## What to work on:
Your answer must contain only the lines from the one containing "Expand the \\vmwin2016\" through the end of the entries below, reproduced character for character.

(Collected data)
===============

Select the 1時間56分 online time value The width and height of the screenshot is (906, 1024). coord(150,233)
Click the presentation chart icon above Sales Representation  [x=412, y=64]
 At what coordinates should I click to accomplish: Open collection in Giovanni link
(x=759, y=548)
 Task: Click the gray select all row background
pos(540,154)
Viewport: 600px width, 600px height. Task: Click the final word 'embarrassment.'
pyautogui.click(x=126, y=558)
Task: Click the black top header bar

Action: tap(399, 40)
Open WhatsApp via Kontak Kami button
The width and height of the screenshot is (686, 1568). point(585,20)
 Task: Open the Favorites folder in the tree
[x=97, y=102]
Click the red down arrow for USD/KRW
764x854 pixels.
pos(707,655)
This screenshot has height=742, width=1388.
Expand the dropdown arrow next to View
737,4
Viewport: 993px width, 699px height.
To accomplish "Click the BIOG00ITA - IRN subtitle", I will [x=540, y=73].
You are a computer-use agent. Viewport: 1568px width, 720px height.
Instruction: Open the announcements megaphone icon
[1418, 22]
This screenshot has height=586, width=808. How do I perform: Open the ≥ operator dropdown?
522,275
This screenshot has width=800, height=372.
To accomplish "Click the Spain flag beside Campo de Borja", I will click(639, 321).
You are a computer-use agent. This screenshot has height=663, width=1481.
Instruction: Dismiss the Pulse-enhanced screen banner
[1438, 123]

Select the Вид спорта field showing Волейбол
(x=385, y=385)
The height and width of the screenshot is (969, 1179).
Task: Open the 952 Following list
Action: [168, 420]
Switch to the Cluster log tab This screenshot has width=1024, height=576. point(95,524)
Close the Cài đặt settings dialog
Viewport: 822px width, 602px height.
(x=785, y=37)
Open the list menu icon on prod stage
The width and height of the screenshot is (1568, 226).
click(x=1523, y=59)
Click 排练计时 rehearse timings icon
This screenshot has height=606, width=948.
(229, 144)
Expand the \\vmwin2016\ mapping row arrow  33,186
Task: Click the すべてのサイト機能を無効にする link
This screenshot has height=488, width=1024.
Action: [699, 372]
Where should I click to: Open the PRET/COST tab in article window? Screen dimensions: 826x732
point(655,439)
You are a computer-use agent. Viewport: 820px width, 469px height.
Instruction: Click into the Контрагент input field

===============

## Exercise answer:
Expand the \\vmwin2016\ mapping row arrow  33,186
Task: Click the すべてのサイト機能を無効にする link
This screenshot has height=488, width=1024.
Action: [699, 372]
Where should I click to: Open the PRET/COST tab in article window? Screen dimensions: 826x732
point(655,439)
You are a computer-use agent. Viewport: 820px width, 469px height.
Instruction: Click into the Контрагент input field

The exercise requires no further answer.